Please continue the Index Server FAQ appendix from the point where it ends.

__Document segment__
---*---

- D -
Index Server Frequently Asked Questions (FAQ)

This appendix contains answers to some of the questions most frequently asked by Index Server administrators and users. This is not an all-encompassing list of questions, but you'll find answers to some of the most common basic questions and a few advanced issues as well.

The questions answered in this appendix include

What querying capabilities are provided and performed by Index Server?
What is a virtual root?
What is a catalog and how does it differ from an index?
Is it possible to prevent documents from specific directories from being included with a result set returned from a query?
How do I establish indexing of remote UNC shares?
What is a corpus? How does it differ from a scope?
What is the main difference between scanning, indexing, and filtering?
What are word breakers used for?
Can the number of messages Index Server writes to the NT event log be limited somehow?
Does Index Server support fuzzy queries?
What are some steps I can take to improve performance?
How is it possible that the Files to be filtered counter shows a value greater than the Total # documents counter?
Why do unreadable files show up in query results? Can this be avoided?
Why is the Files to be filtered counter non-zero even though my system is sitting idle?
Why don't documents that are known to exist show up in result sets as expected?

Resource

Microsoft maintains a newsgroup dedicated to Index Server in which you can peruse threaded discussions of many issues relating to Index Server problems, workarounds, questions and answers, and unique implementation details. This can be an invaluable resource because it gives you have the opportunity to learn from the successes and experiences of other administrators and developers. The news group name is microsoft.public.inetserver.iis.tripoli.

---*---

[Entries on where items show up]

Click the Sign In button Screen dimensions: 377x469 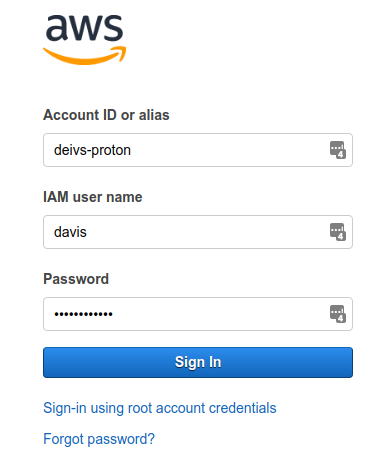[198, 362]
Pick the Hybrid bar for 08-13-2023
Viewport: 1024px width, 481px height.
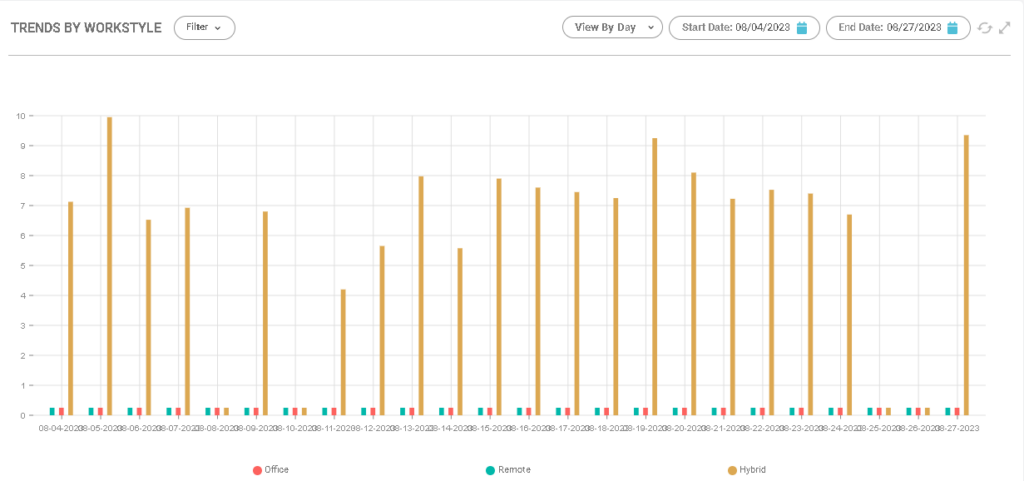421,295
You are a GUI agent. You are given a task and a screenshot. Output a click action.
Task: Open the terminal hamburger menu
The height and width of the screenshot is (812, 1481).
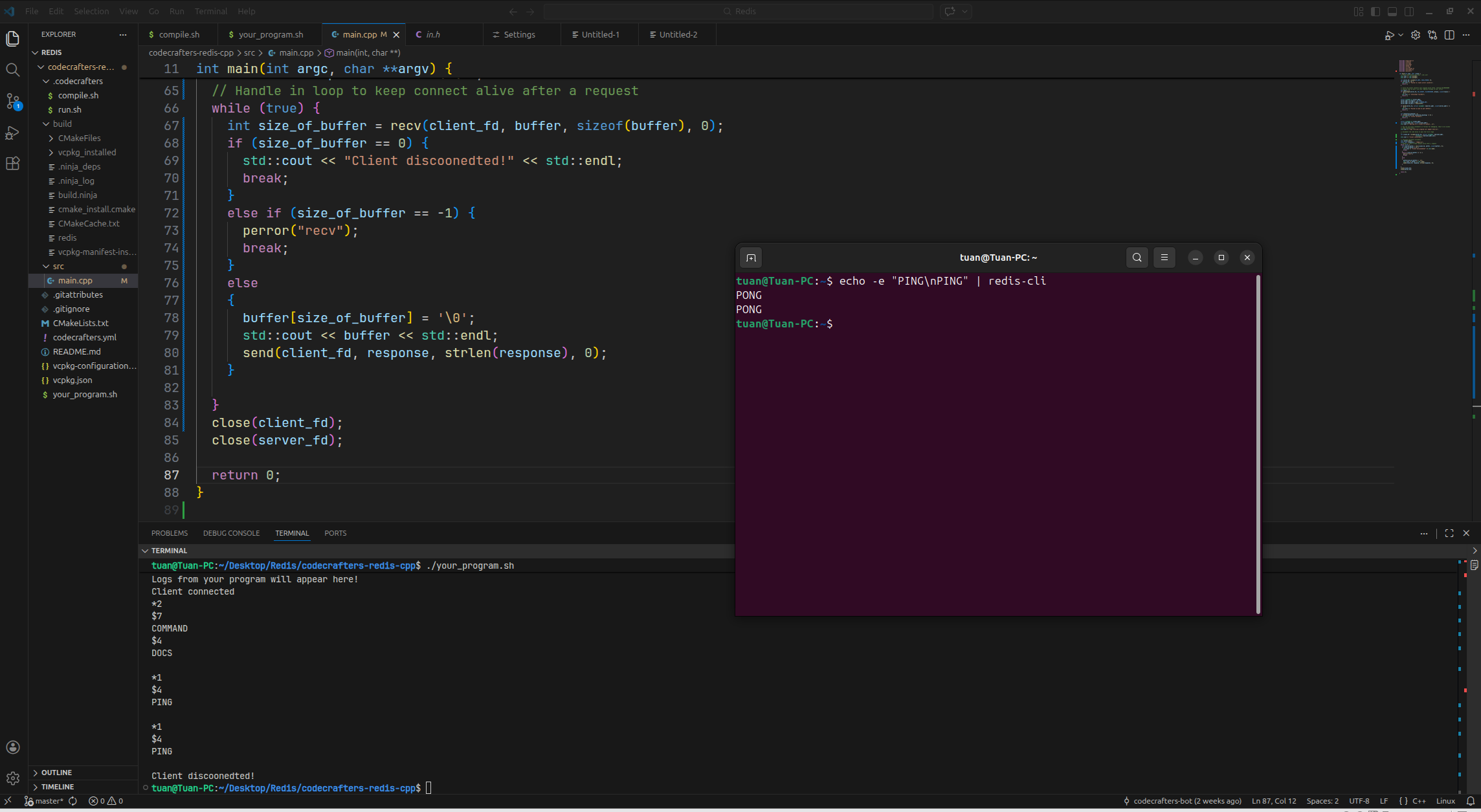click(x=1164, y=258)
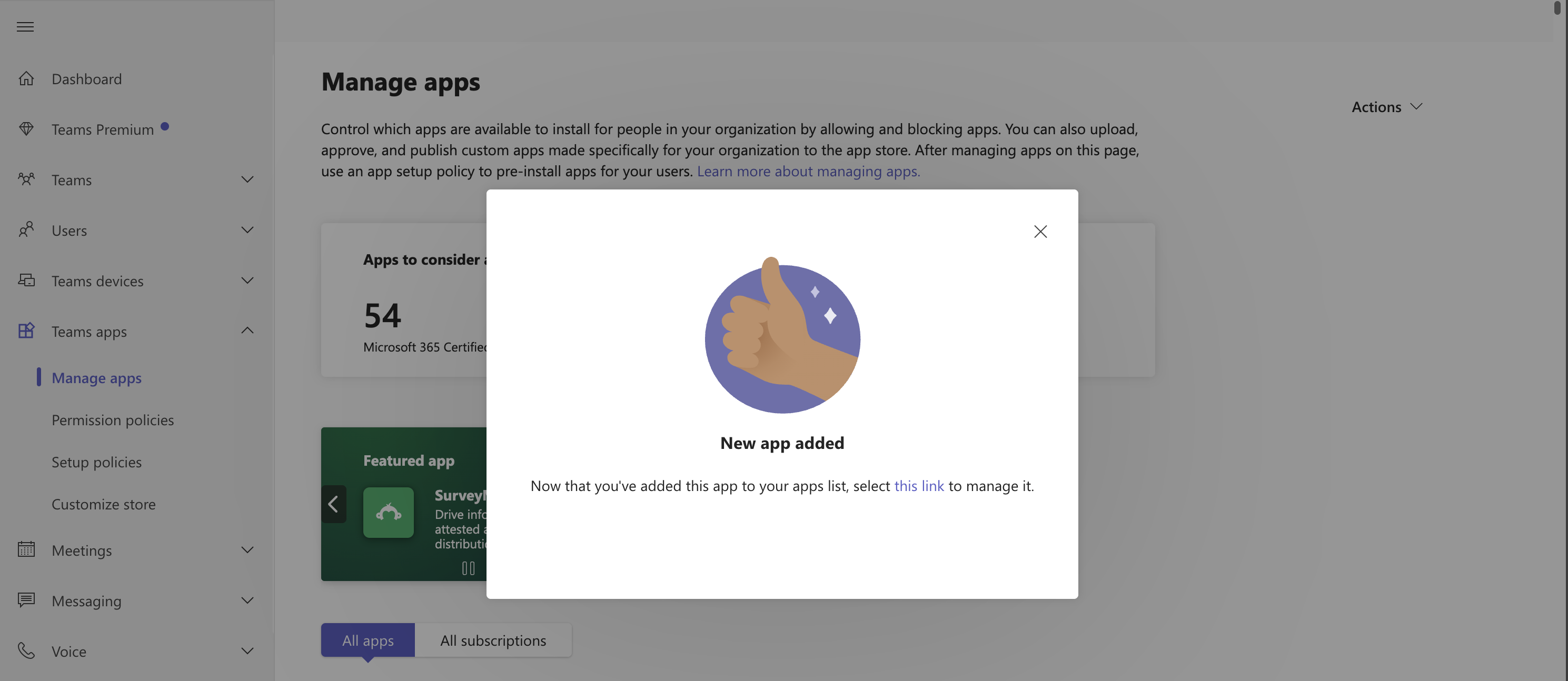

---*---

__Exercise response__
Note that tripoli refers to the code name given to Index Server prior to its public release by Microsoft.

Q&A

Q: What querying capabilities are provided and performed by Index Server?

A: Index Server provides extensive querying capabilities and functionality. With Index Server, you can perform queries against the content of documents within your corpus as well as properties of those documents. Complex query restrictions can be developed that employ content and property queries simultaneously. To support these querying capabilities, Index Server provides:

The capability to develop query and administrative request scripts in the form of .idq and .ida files, respectively. These scripts can be invoked from HTML forms in a manner similar to invoking .cgi scripts
The capability to limit the scope of the query to specific virtual roots indexed by the server
The capability to customize result set reports through the use of .htx template files

Additionally, Index Server provides the capability to perform complex queries through the use of a very complex query language. Using the query language, you can:

Perform searches for words and phrases within document contents
Perform proximity searches for words or phrases near another word or phrase
Perform searches for words and phrases within textual properties (such as @DocAuthor Drew)
Perform searches for properties using relational operators such as <, <=, =, =>, and > against a constant (DATE > 8/31/96, for example)
Perform searches using the boolean operators AND, OR, and NOT
Perform searches using wildcards and regular-expression constructs.

Q: What is a virtual root?

A: A virtual root is simply an alias name for a physical path to a directory on disk. For example, the virtual root /e_books could point to the physical directory E:\e_books. Note that virtual roots always start with a /. Virtual roots are also known as virtual directories.

Q: What is a catalog and how does it differ from an index?

A: A catalog is a directory (named Catalog.wci) of indexes and other files used internally by Index Server to locate documents that meet a query restriction. An index is a data structure used to store words and information extracted from files during filtering. Indexes can be non-persistent, in-memory, lightly compressed structures (wordlists), or they can be persistent, on-disk, highly compressed structures (shadow indexes and the master index). There are typically several indexes in a catalog.

Q: Is it possible to prevent documents from specific directories from being included with a result set returned from a query?

A: Because Index Server indexing and query scopes are based on virtual roots, it is not possible to explicitly exclude certain directories from indexing. You can, however, structure your .idq files so that documents from specific directories are excluded from the result set returned to the user.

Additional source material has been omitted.